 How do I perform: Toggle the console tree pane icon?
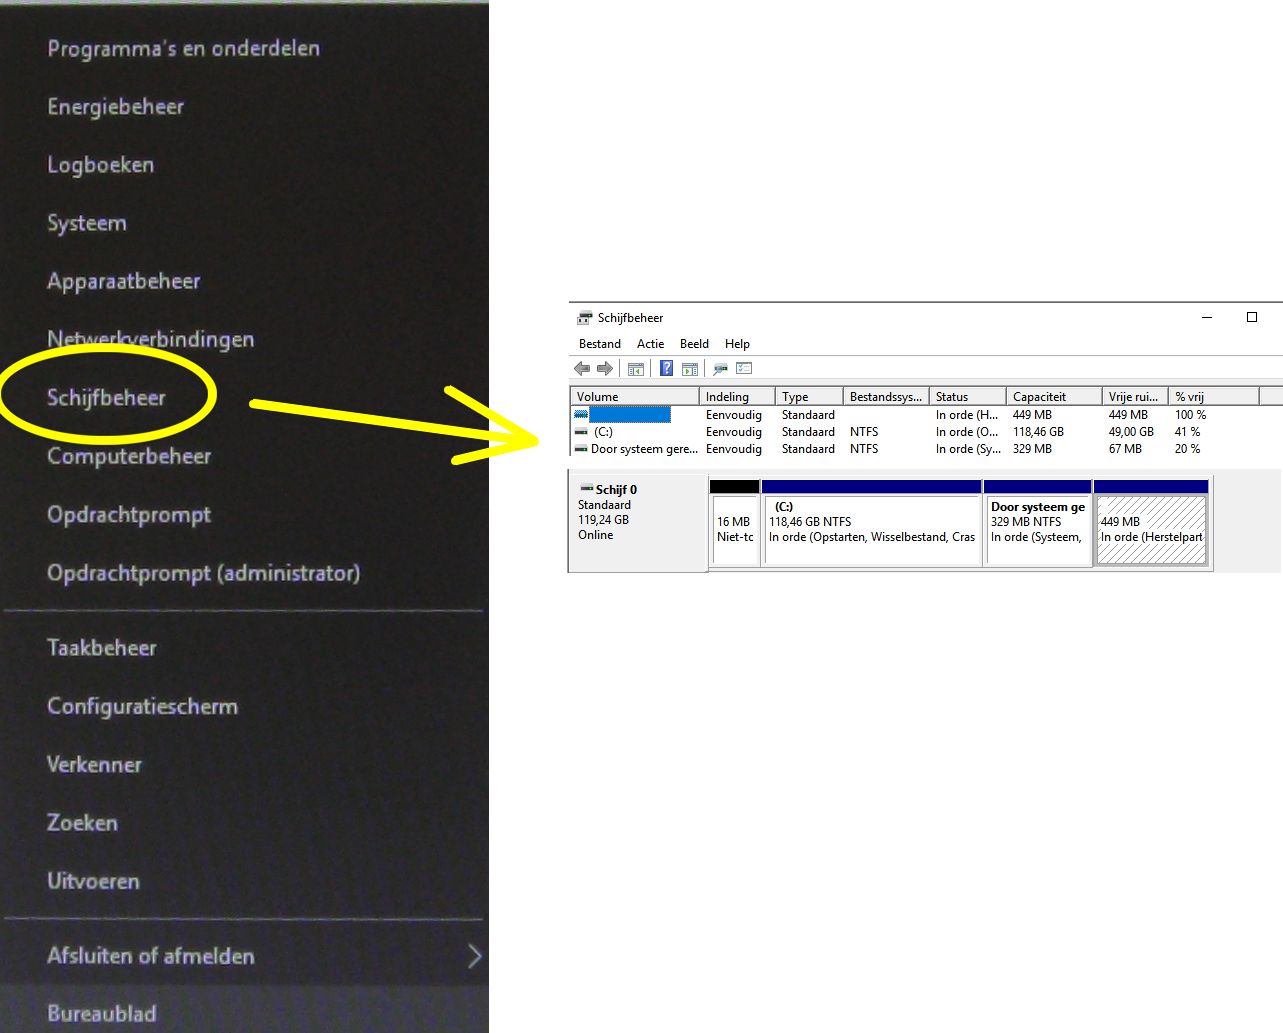(635, 369)
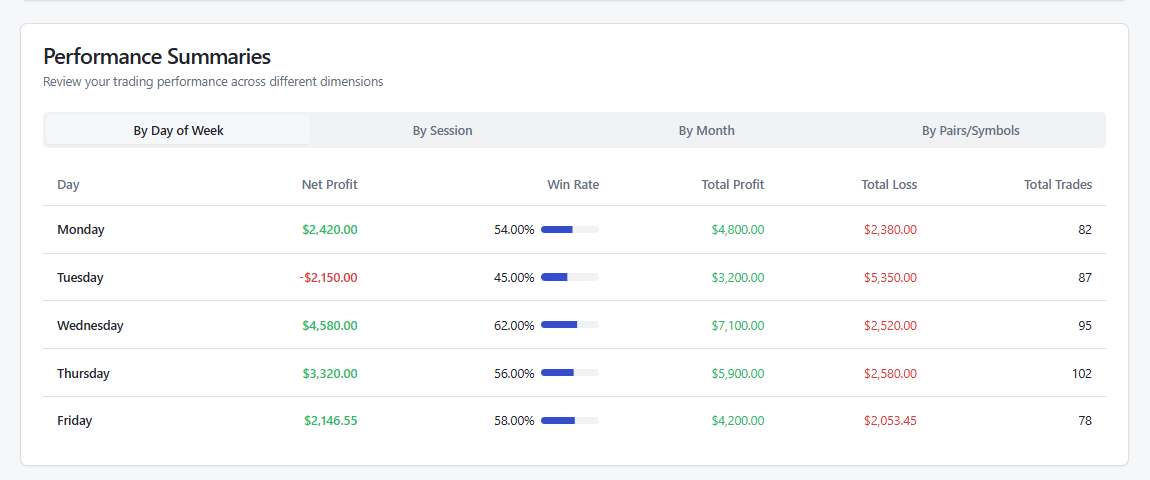Click the Day column header
1150x480 pixels.
click(x=68, y=184)
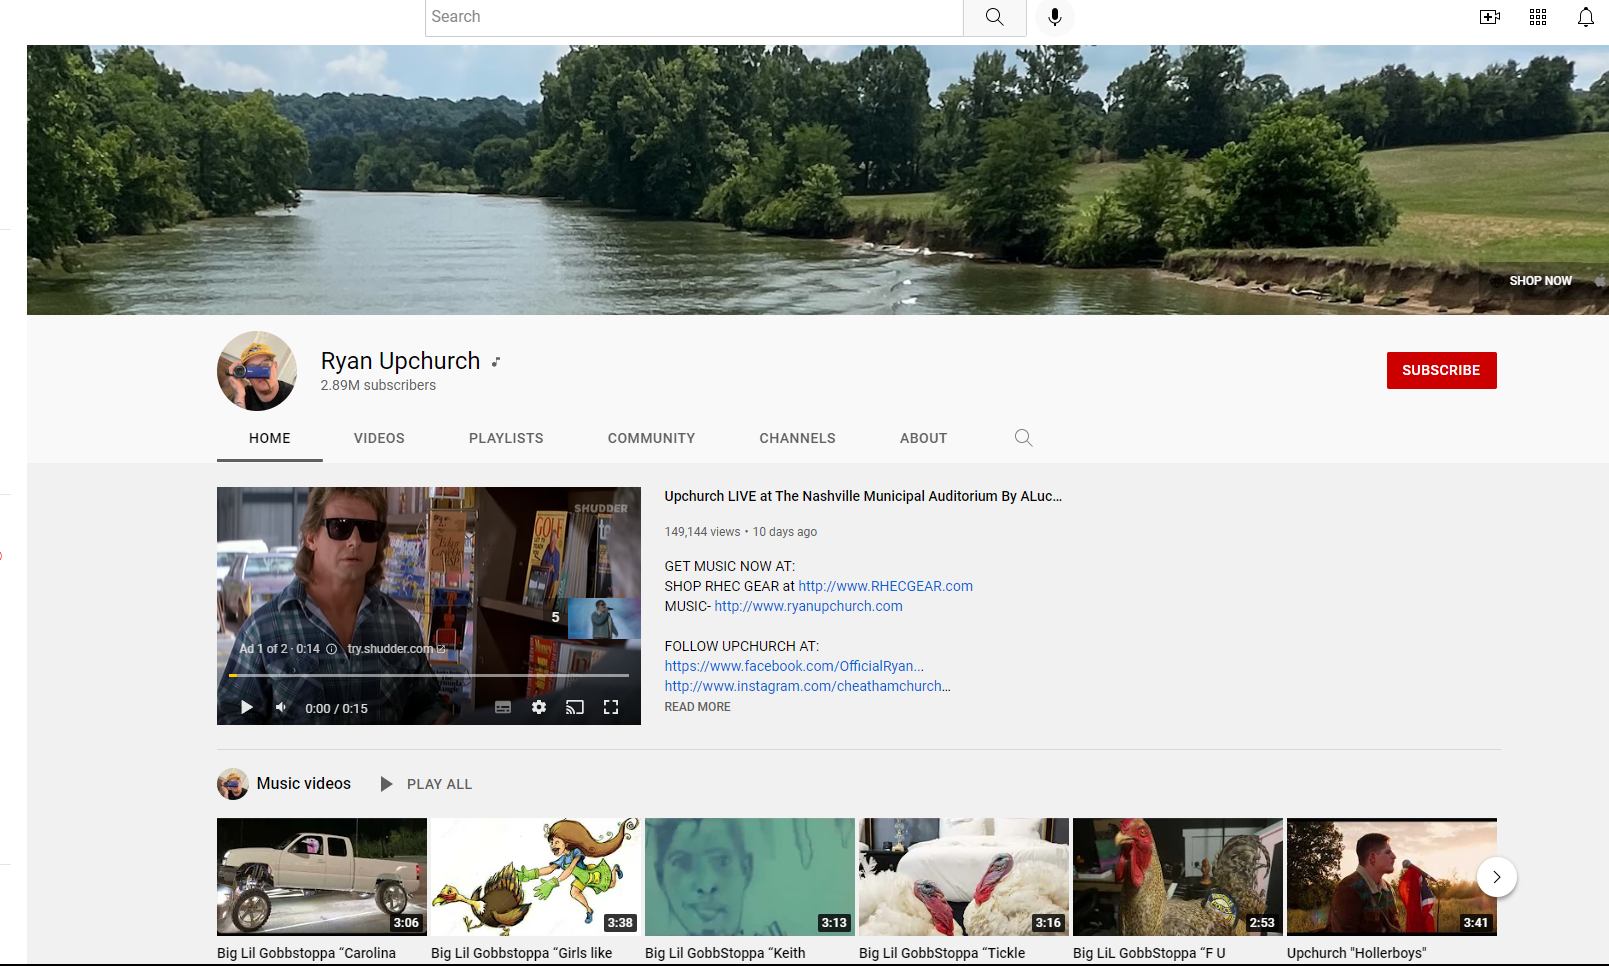Image resolution: width=1609 pixels, height=966 pixels.
Task: Mute the video player volume
Action: pos(282,708)
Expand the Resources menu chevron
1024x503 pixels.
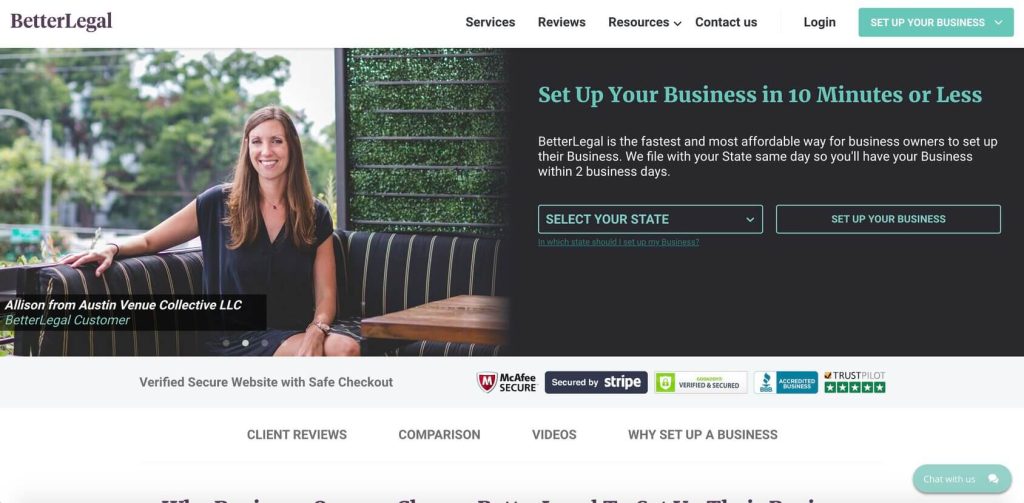678,24
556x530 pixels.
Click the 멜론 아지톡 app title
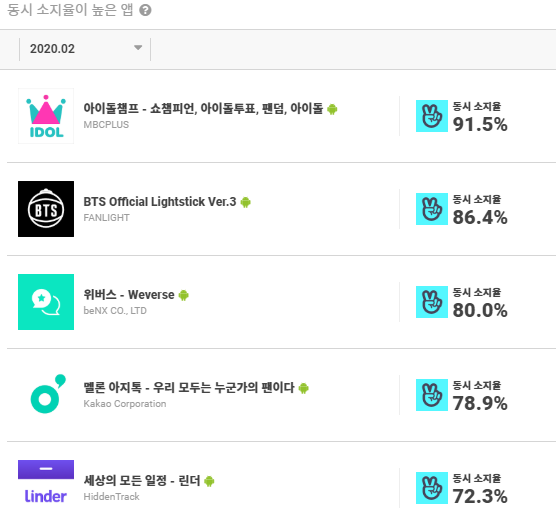coord(189,387)
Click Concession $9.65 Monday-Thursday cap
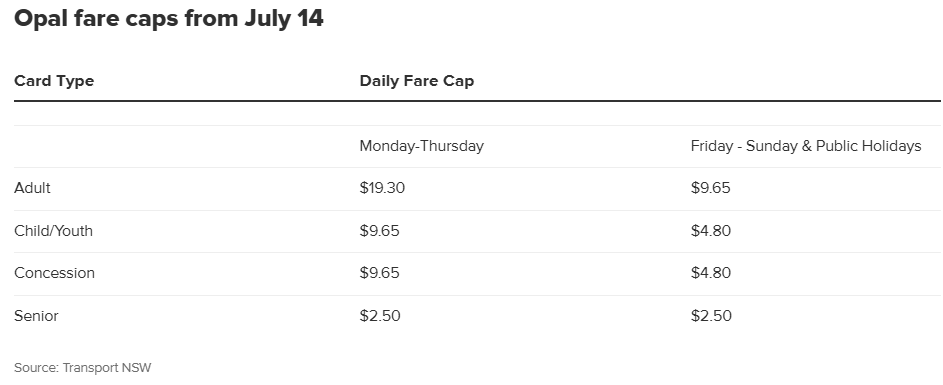 click(379, 273)
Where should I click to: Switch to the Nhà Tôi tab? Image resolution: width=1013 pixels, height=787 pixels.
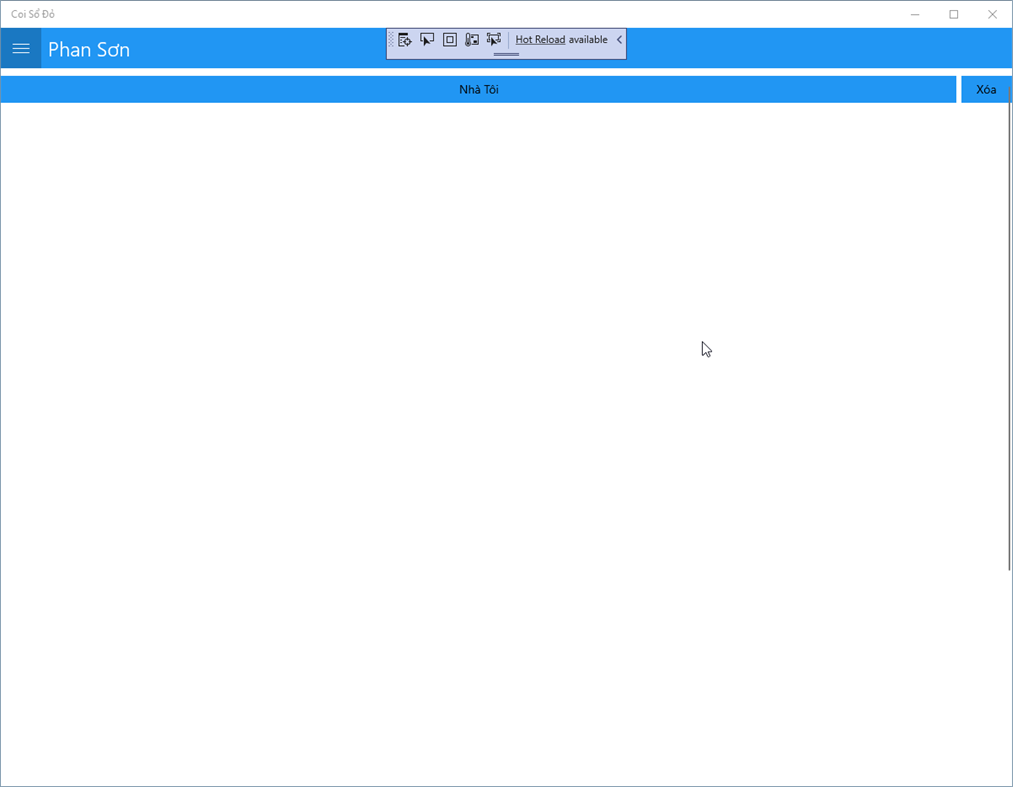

•••••

**Task prompt**
Your task is to restate word for word the lines from the one containing "Click Concession $9.65 Monday-Thursday cap" through the last line of the data, both ends included, with no pictures.

**Solution to the exercise**
Click Concession $9.65 Monday-Thursday cap
 click(379, 273)
Where should I click to: Switch to the Nhà Tôi tab? Image resolution: width=1013 pixels, height=787 pixels.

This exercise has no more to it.